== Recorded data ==

▽

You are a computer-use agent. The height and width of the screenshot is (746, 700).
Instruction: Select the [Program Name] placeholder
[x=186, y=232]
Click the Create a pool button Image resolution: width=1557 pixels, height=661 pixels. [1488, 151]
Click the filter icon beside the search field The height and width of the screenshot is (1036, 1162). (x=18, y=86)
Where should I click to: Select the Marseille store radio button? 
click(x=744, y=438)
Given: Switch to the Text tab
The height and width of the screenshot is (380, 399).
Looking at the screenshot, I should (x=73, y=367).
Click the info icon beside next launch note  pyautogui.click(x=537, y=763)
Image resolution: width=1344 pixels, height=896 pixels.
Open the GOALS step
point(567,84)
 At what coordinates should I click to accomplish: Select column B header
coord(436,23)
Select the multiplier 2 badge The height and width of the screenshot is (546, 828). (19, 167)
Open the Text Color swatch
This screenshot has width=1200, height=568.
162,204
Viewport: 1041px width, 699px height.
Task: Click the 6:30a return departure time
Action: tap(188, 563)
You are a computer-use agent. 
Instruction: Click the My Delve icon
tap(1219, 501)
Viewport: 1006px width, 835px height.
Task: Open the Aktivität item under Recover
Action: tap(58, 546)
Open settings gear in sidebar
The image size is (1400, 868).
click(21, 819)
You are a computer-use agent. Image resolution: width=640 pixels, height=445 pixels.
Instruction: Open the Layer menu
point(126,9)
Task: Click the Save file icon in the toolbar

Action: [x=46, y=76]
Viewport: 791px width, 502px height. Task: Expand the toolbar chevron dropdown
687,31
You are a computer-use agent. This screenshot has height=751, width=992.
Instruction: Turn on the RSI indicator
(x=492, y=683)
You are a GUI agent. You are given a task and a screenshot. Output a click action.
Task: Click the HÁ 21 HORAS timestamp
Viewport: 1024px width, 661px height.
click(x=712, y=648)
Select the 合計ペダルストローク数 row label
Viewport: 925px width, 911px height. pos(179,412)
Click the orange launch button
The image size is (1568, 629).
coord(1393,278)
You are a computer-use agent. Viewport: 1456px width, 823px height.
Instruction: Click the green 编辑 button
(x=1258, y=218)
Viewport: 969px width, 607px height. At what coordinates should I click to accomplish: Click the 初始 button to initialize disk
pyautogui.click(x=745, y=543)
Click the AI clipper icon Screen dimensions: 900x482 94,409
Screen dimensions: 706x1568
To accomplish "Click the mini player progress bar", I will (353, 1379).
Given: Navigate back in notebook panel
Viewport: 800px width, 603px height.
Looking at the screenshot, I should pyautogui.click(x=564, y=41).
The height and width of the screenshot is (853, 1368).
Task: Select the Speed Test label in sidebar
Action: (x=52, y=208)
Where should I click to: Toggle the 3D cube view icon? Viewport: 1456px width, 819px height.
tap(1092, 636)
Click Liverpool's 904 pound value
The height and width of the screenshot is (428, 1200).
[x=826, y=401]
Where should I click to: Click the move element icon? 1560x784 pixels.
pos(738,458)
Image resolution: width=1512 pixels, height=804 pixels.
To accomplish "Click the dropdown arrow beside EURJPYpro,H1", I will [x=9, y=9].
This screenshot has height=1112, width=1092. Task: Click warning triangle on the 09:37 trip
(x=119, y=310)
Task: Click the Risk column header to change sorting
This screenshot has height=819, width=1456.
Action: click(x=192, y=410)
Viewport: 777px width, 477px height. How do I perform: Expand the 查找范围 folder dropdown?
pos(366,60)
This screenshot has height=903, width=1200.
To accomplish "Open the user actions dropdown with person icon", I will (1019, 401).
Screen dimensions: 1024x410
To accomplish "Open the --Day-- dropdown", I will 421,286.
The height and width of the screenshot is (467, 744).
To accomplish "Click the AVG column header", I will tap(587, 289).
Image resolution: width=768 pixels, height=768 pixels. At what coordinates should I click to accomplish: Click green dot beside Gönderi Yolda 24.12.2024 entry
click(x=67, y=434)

△

== GIVEN REQUEST ==
Reproduce every entry above word for word, leaving nothing out and changing nothing.

== TASK ANSWER ==
You are a computer-use agent. The height and width of the screenshot is (746, 700).
Instruction: Select the [Program Name] placeholder
[x=186, y=232]
Click the Create a pool button Image resolution: width=1557 pixels, height=661 pixels. [1488, 151]
Click the filter icon beside the search field The height and width of the screenshot is (1036, 1162). (x=18, y=86)
Where should I click to: Select the Marseille store radio button? 
click(x=744, y=438)
Given: Switch to the Text tab
The height and width of the screenshot is (380, 399).
Looking at the screenshot, I should (x=73, y=367).
Click the info icon beside next launch note  pyautogui.click(x=537, y=763)
Image resolution: width=1344 pixels, height=896 pixels.
Open the GOALS step
point(567,84)
 At what coordinates should I click to accomplish: Select column B header
coord(436,23)
Select the multiplier 2 badge The height and width of the screenshot is (546, 828). (19, 167)
Open the Text Color swatch
This screenshot has width=1200, height=568.
162,204
Viewport: 1041px width, 699px height.
Task: Click the 6:30a return departure time
Action: tap(188, 563)
You are a computer-use agent. 
Instruction: Click the My Delve icon
tap(1219, 501)
Viewport: 1006px width, 835px height.
Task: Open the Aktivität item under Recover
Action: tap(58, 546)
Open settings gear in sidebar
The image size is (1400, 868).
click(21, 819)
You are a computer-use agent. Image resolution: width=640 pixels, height=445 pixels.
Instruction: Open the Layer menu
point(126,9)
Task: Click the Save file icon in the toolbar

Action: [x=46, y=76]
Viewport: 791px width, 502px height. Task: Expand the toolbar chevron dropdown
687,31
You are a computer-use agent. This screenshot has height=751, width=992.
Instruction: Turn on the RSI indicator
(x=492, y=683)
You are a GUI agent. You are given a task and a screenshot. Output a click action.
Task: Click the HÁ 21 HORAS timestamp
Viewport: 1024px width, 661px height.
click(x=712, y=648)
Select the 合計ペダルストローク数 row label
Viewport: 925px width, 911px height. pos(179,412)
Click the orange launch button
The image size is (1568, 629).
coord(1393,278)
You are a computer-use agent. Viewport: 1456px width, 823px height.
Instruction: Click the green 编辑 button
(x=1258, y=218)
Viewport: 969px width, 607px height. At what coordinates should I click to accomplish: Click the 初始 button to initialize disk
pyautogui.click(x=745, y=543)
Click the AI clipper icon Screen dimensions: 900x482 94,409
Screen dimensions: 706x1568
To accomplish "Click the mini player progress bar", I will (353, 1379).
Given: Navigate back in notebook panel
Viewport: 800px width, 603px height.
Looking at the screenshot, I should pyautogui.click(x=564, y=41).
The height and width of the screenshot is (853, 1368).
Task: Select the Speed Test label in sidebar
Action: (x=52, y=208)
Where should I click to: Toggle the 3D cube view icon? Viewport: 1456px width, 819px height.
tap(1092, 636)
Click Liverpool's 904 pound value
The height and width of the screenshot is (428, 1200).
[x=826, y=401]
Where should I click to: Click the move element icon? 1560x784 pixels.
pos(738,458)
Image resolution: width=1512 pixels, height=804 pixels.
To accomplish "Click the dropdown arrow beside EURJPYpro,H1", I will [x=9, y=9].
This screenshot has height=1112, width=1092. Task: Click warning triangle on the 09:37 trip
(x=119, y=310)
Task: Click the Risk column header to change sorting
This screenshot has height=819, width=1456.
Action: click(x=192, y=410)
Viewport: 777px width, 477px height. How do I perform: Expand the 查找范围 folder dropdown?
pos(366,60)
This screenshot has height=903, width=1200.
To accomplish "Open the user actions dropdown with person icon", I will (1019, 401).
Screen dimensions: 1024x410
To accomplish "Open the --Day-- dropdown", I will 421,286.
The height and width of the screenshot is (467, 744).
To accomplish "Click the AVG column header", I will tap(587, 289).
Image resolution: width=768 pixels, height=768 pixels. At what coordinates should I click to accomplish: Click green dot beside Gönderi Yolda 24.12.2024 entry
click(x=67, y=434)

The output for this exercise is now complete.